The Great American Beer Festival (GABF) was once again recently held in Denver, Colorado, from September 16th through 18th. It is the largest beer festival in the United States. And it was the largest beer judging competition ever held to date, with over 3,500 beers judged. 49,000 attendees sampled over 2,200 beers from 455 breweries serving in the festival hall. Having helped organize beer festivals, I shudder to think of what must go into planning a festival attended by almost 50,000 people.
As I did earlier this year after the World Beer Cup, I’d like to highlight how Southeastern breweries fared in the competition. In a nutshell, our region is making progress, but we have a long way to go.
Of the ten states I think qualify as Southeastern (unlike the NCAA, I think North Carolina belongs in the geographical region), four cannot claim any 2010 GABF medals at all. Another four only received one medal each, and only North Carolina and Tennessee can claim multiple medals (two and three, respectively).
Compare that with the state that’s home to the most GABF medals this year, California, which came away with fifty-two of them. Ponder that one for a minute. Our ten-state region received nine medals while the lone state of California received fifty-two. That’s more than 1/5th of the total of 236 awarded across the U.S., all going to one state. (The most populous state in the union, of course, but one state nonetheless). California is to craft beer what the Southeast is to college football. Colorado is a close second with forty medals. After that, there’s a big dropoff between second and third place with Oregon clocking in at nineteen medals.
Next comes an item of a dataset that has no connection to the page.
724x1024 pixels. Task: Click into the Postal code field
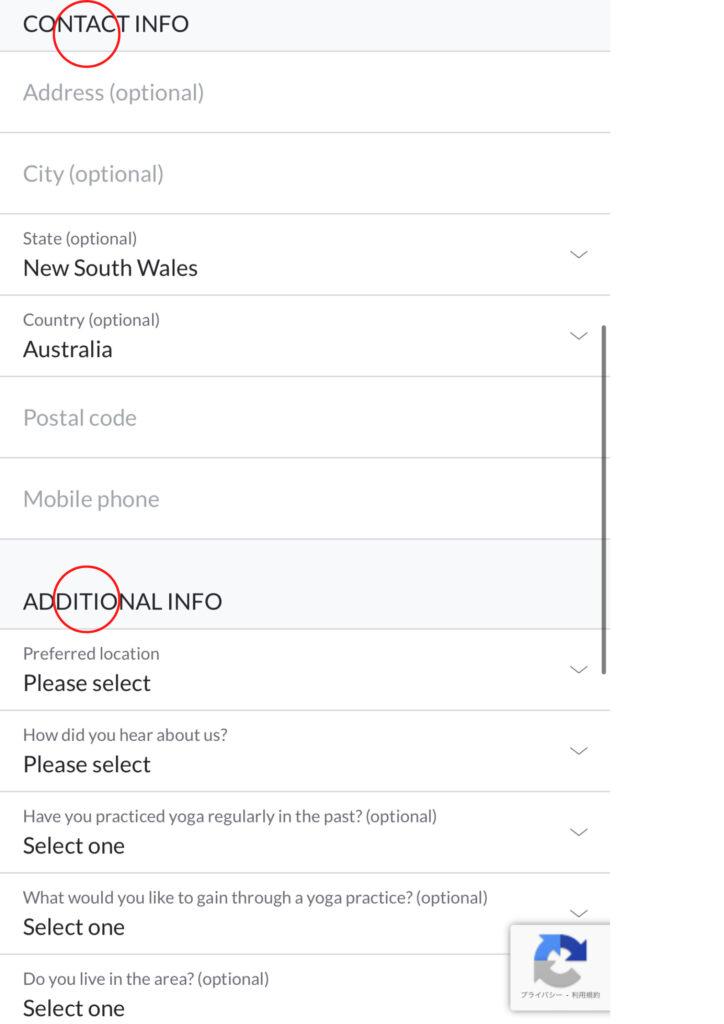pyautogui.click(x=300, y=418)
Close to home, the really good news is that Alabama’s own Back Forty Beer Company won silver for their Truck Stop Honey Brown Ale. That was in the Specialty Honey Beer category. Gold in that category was won by Blue Moon Honey Wheat and bronze went to Samuel Adams Honey Porter, so Back Forty is hanging with some heavy company there. Twenty-four entries competed in the category.
Florida beer geeks surely weren’t surprised to learn their beloved Cigar City Brewing in Tampa won a silver for its Humidor IPA in the Wood and Barrel-Aged Beer category. Cigar City has been the object of rabid accolades from Tampa natives for a couple years, and beer geeks from other parts of the country had begun to wonder if the liquid could really live up to the hype. I’d say the Floridians have been vindicated.
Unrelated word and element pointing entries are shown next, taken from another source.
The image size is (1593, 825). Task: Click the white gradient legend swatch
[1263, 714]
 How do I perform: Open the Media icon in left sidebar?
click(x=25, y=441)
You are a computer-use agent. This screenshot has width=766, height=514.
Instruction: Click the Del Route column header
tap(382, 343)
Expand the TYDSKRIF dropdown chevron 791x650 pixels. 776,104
And many Birmingham residents are familiar with Yazoo Brewing, just a quick hop up I-65 in Nashville. Yazoo also nabbed a silver medal. They were recognized for their smoked imperial porter, a beer named Sue. Although many Yazoo beers are widely available in Birmingham, they apparently have not yet been able to produce enough Sue to send it this way. I’m confident it will eventually show up here, and I look forward to trying it.
It’s interesting that another Tennessee brewery, the Gordon Biersch Brewery Restaurant in Chattanooga, took home bronze in the same category. Their winning brew was a German-style rauchbier. Perhaps Southerners’ love of smoked meats carries over into beer. The same Gordon Biersch location also won silver for their eisbock, making them the only Southeastern brewery to win more than one medal at GABF this year. I’ve never visited that location, but I’m starting to think I should.
Only three Southeastern medals were gold, and two of those went to breweries in North Carolina. One to Foothills Brewing in Winston- Salem for their Bourbon Barrel-aged Sexual Chocolate imperial stout, and one to Lone Rider SweetJosie, an American brown ale. The third gold went to Moon River Brewing’s Rosemary Swamp Fox out of Savannah, Georgia.
Alabama is currently in the embryonic stages of a brewing renaissance, with three breweries having opened here in the last six years and four more to be in operation before next year’s GABF rolls around. Perhaps in a year or two the Heart of Dixie will be be a force to be reckoned with at prestigious beer judging competitions.